_DESCRIPTION OF THE TASK:_
Each line below must be printed again exactly.

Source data
******************************

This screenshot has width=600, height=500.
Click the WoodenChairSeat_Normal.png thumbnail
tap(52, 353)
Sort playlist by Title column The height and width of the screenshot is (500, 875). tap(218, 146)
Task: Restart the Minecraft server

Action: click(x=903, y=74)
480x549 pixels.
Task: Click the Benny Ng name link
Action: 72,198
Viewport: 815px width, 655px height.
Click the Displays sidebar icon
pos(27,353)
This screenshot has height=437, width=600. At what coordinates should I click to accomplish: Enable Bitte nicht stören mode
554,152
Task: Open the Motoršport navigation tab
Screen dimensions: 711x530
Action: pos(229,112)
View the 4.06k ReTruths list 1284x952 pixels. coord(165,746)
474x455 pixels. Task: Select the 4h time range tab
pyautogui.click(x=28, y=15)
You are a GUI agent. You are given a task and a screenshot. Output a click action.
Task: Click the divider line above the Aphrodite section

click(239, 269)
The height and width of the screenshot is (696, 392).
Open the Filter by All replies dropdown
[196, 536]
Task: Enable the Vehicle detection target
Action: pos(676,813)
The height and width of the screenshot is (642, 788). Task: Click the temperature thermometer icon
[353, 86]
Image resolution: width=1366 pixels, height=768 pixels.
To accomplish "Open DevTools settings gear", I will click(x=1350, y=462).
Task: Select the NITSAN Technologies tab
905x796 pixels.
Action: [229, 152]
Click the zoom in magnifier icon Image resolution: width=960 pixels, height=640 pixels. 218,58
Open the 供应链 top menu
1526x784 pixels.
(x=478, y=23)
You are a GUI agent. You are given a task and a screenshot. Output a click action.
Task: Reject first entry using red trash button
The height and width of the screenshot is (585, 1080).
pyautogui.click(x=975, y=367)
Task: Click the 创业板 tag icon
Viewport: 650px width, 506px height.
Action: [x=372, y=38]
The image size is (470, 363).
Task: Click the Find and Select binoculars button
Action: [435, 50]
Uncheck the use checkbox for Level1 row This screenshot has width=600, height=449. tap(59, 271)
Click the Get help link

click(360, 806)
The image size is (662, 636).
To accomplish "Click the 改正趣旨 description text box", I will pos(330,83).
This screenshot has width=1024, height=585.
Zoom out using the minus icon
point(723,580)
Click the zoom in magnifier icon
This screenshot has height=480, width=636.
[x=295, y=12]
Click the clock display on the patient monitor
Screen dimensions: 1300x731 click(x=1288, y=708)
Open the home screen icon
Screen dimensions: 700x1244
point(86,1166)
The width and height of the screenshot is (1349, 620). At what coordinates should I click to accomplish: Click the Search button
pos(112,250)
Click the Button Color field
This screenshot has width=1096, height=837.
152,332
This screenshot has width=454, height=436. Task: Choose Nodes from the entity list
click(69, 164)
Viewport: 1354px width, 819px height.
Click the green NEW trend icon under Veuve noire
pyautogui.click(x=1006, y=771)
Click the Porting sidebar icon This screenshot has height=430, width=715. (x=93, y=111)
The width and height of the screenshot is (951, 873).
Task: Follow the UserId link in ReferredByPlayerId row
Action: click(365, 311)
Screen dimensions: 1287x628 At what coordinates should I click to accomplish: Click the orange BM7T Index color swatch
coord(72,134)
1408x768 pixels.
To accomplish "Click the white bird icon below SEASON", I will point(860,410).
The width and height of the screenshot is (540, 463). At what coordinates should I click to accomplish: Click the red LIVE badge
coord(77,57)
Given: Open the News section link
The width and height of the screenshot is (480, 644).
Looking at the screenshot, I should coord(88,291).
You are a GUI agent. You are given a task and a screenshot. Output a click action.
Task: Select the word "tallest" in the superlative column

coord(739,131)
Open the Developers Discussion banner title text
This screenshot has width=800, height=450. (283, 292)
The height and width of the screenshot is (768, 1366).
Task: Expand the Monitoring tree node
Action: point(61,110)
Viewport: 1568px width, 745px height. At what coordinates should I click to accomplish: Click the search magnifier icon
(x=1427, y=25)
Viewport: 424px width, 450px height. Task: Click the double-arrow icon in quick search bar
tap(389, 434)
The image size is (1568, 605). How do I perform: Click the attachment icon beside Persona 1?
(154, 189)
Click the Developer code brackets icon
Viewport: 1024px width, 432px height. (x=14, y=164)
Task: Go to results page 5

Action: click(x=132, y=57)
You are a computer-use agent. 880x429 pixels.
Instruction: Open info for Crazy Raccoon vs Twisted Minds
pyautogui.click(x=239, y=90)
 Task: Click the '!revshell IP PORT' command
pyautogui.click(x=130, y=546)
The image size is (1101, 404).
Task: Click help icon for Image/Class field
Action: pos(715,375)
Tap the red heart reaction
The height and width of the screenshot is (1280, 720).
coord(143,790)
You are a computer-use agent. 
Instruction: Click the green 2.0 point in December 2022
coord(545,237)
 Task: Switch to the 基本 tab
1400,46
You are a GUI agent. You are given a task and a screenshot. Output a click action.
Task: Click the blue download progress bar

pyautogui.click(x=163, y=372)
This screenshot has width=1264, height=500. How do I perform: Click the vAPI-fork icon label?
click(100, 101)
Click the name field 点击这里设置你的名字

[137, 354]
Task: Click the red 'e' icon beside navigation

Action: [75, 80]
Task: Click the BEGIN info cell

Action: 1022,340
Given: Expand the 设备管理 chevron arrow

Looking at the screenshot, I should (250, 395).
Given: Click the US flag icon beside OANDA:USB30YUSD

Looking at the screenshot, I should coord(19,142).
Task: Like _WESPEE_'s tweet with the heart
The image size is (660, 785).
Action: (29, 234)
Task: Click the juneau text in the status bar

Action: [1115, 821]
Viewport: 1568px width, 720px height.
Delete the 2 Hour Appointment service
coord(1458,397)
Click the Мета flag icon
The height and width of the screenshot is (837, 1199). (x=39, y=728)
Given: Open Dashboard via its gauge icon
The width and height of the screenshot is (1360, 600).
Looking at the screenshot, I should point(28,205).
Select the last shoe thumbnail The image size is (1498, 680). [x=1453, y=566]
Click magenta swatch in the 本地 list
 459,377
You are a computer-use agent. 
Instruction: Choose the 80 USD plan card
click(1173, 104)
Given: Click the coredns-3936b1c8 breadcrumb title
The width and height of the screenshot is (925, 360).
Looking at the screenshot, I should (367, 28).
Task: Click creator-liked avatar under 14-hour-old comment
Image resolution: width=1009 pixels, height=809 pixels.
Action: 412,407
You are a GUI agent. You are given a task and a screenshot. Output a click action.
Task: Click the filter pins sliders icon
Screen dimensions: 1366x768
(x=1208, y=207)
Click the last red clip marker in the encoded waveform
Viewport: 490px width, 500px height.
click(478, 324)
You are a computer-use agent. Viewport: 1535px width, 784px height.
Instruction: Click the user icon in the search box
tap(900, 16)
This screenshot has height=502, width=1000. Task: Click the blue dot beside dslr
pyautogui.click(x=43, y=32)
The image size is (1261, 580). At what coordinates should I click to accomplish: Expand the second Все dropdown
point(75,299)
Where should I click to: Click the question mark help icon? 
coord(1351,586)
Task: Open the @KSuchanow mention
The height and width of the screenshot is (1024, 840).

******************************

_YOUR RESPONSE:_
This screenshot has width=600, height=500.
Click the WoodenChairSeat_Normal.png thumbnail
tap(52, 353)
Sort playlist by Title column The height and width of the screenshot is (500, 875). tap(218, 146)
Task: Restart the Minecraft server

Action: click(x=903, y=74)
480x549 pixels.
Task: Click the Benny Ng name link
Action: 72,198
Viewport: 815px width, 655px height.
Click the Displays sidebar icon
pos(27,353)
This screenshot has height=437, width=600. At what coordinates should I click to accomplish: Enable Bitte nicht stören mode
554,152
Task: Open the Motoršport navigation tab
Screen dimensions: 711x530
Action: pos(229,112)
View the 4.06k ReTruths list 1284x952 pixels. coord(165,746)
474x455 pixels. Task: Select the 4h time range tab
pyautogui.click(x=28, y=15)
You are a GUI agent. You are given a task and a screenshot. Output a click action.
Task: Click the divider line above the Aphrodite section

click(239, 269)
The height and width of the screenshot is (696, 392).
Open the Filter by All replies dropdown
[196, 536]
Task: Enable the Vehicle detection target
Action: pos(676,813)
The height and width of the screenshot is (642, 788). Task: Click the temperature thermometer icon
[353, 86]
Image resolution: width=1366 pixels, height=768 pixels.
To accomplish "Open DevTools settings gear", I will click(x=1350, y=462).
Task: Select the NITSAN Technologies tab
905x796 pixels.
Action: [229, 152]
Click the zoom in magnifier icon Image resolution: width=960 pixels, height=640 pixels. 218,58
Open the 供应链 top menu
1526x784 pixels.
(x=478, y=23)
You are a GUI agent. You are given a task and a screenshot. Output a click action.
Task: Reject first entry using red trash button
The height and width of the screenshot is (585, 1080).
pyautogui.click(x=975, y=367)
Task: Click the 创业板 tag icon
Viewport: 650px width, 506px height.
Action: [x=372, y=38]
The image size is (470, 363).
Task: Click the Find and Select binoculars button
Action: [435, 50]
Uncheck the use checkbox for Level1 row This screenshot has width=600, height=449. tap(59, 271)
Click the Get help link

click(360, 806)
The image size is (662, 636).
To accomplish "Click the 改正趣旨 description text box", I will pos(330,83).
This screenshot has width=1024, height=585.
Zoom out using the minus icon
point(723,580)
Click the zoom in magnifier icon
This screenshot has height=480, width=636.
[x=295, y=12]
Click the clock display on the patient monitor
Screen dimensions: 1300x731 click(x=1288, y=708)
Open the home screen icon
Screen dimensions: 700x1244
point(86,1166)
The width and height of the screenshot is (1349, 620). At what coordinates should I click to accomplish: Click the Search button
pos(112,250)
Click the Button Color field
This screenshot has width=1096, height=837.
152,332
This screenshot has width=454, height=436. Task: Choose Nodes from the entity list
click(69, 164)
Viewport: 1354px width, 819px height.
Click the green NEW trend icon under Veuve noire
pyautogui.click(x=1006, y=771)
Click the Porting sidebar icon This screenshot has height=430, width=715. (x=93, y=111)
The width and height of the screenshot is (951, 873).
Task: Follow the UserId link in ReferredByPlayerId row
Action: click(365, 311)
Screen dimensions: 1287x628 At what coordinates should I click to accomplish: Click the orange BM7T Index color swatch
coord(72,134)
1408x768 pixels.
To accomplish "Click the white bird icon below SEASON", I will point(860,410).
The width and height of the screenshot is (540, 463). At what coordinates should I click to accomplish: Click the red LIVE badge
coord(77,57)
Given: Open the News section link
The width and height of the screenshot is (480, 644).
Looking at the screenshot, I should coord(88,291).
You are a GUI agent. You are given a task and a screenshot. Output a click action.
Task: Select the word "tallest" in the superlative column

coord(739,131)
Open the Developers Discussion banner title text
This screenshot has width=800, height=450. (283, 292)
The height and width of the screenshot is (768, 1366).
Task: Expand the Monitoring tree node
Action: point(61,110)
Viewport: 1568px width, 745px height. At what coordinates should I click to accomplish: Click the search magnifier icon
(x=1427, y=25)
Viewport: 424px width, 450px height. Task: Click the double-arrow icon in quick search bar
tap(389, 434)
The image size is (1568, 605). How do I perform: Click the attachment icon beside Persona 1?
(154, 189)
Click the Developer code brackets icon
Viewport: 1024px width, 432px height. (x=14, y=164)
Task: Go to results page 5

Action: click(x=132, y=57)
You are a computer-use agent. 880x429 pixels.
Instruction: Open info for Crazy Raccoon vs Twisted Minds
pyautogui.click(x=239, y=90)
 Task: Click the '!revshell IP PORT' command
pyautogui.click(x=130, y=546)
The image size is (1101, 404).
Task: Click help icon for Image/Class field
Action: pos(715,375)
Tap the red heart reaction
The height and width of the screenshot is (1280, 720).
coord(143,790)
You are a computer-use agent. 
Instruction: Click the green 2.0 point in December 2022
coord(545,237)
 Task: Switch to the 基本 tab
1400,46
You are a GUI agent. You are given a task and a screenshot. Output a click action.
Task: Click the blue download progress bar

pyautogui.click(x=163, y=372)
This screenshot has width=1264, height=500. How do I perform: Click the vAPI-fork icon label?
click(100, 101)
Click the name field 点击这里设置你的名字

[137, 354]
Task: Click the red 'e' icon beside navigation

Action: [75, 80]
Task: Click the BEGIN info cell

Action: 1022,340
Given: Expand the 设备管理 chevron arrow

Looking at the screenshot, I should (250, 395).
Given: Click the US flag icon beside OANDA:USB30YUSD

Looking at the screenshot, I should coord(19,142).
Task: Like _WESPEE_'s tweet with the heart
The image size is (660, 785).
Action: (29, 234)
Task: Click the juneau text in the status bar

Action: [1115, 821]
Viewport: 1568px width, 720px height.
Delete the 2 Hour Appointment service
coord(1458,397)
Click the Мета flag icon
The height and width of the screenshot is (837, 1199). (x=39, y=728)
Given: Open Dashboard via its gauge icon
The width and height of the screenshot is (1360, 600).
Looking at the screenshot, I should point(28,205).
Select the last shoe thumbnail The image size is (1498, 680). [x=1453, y=566]
Click magenta swatch in the 本地 list
 459,377
You are a computer-use agent. 
Instruction: Choose the 80 USD plan card
click(1173, 104)
Given: Click the coredns-3936b1c8 breadcrumb title
The width and height of the screenshot is (925, 360).
Looking at the screenshot, I should (367, 28).
Task: Click creator-liked avatar under 14-hour-old comment
Image resolution: width=1009 pixels, height=809 pixels.
Action: 412,407
You are a GUI agent. You are given a task and a screenshot. Output a click action.
Task: Click the filter pins sliders icon
Screen dimensions: 1366x768
(x=1208, y=207)
Click the last red clip marker in the encoded waveform
Viewport: 490px width, 500px height.
click(478, 324)
You are a computer-use agent. Viewport: 1535px width, 784px height.
Instruction: Click the user icon in the search box
tap(900, 16)
This screenshot has height=502, width=1000. Task: Click the blue dot beside dslr
pyautogui.click(x=43, y=32)
The image size is (1261, 580). At what coordinates should I click to accomplish: Expand the second Все dropdown
point(75,299)
Where should I click to: Click the question mark help icon? 
coord(1351,586)
Task: Open the @KSuchanow mention
The height and width of the screenshot is (1024, 840).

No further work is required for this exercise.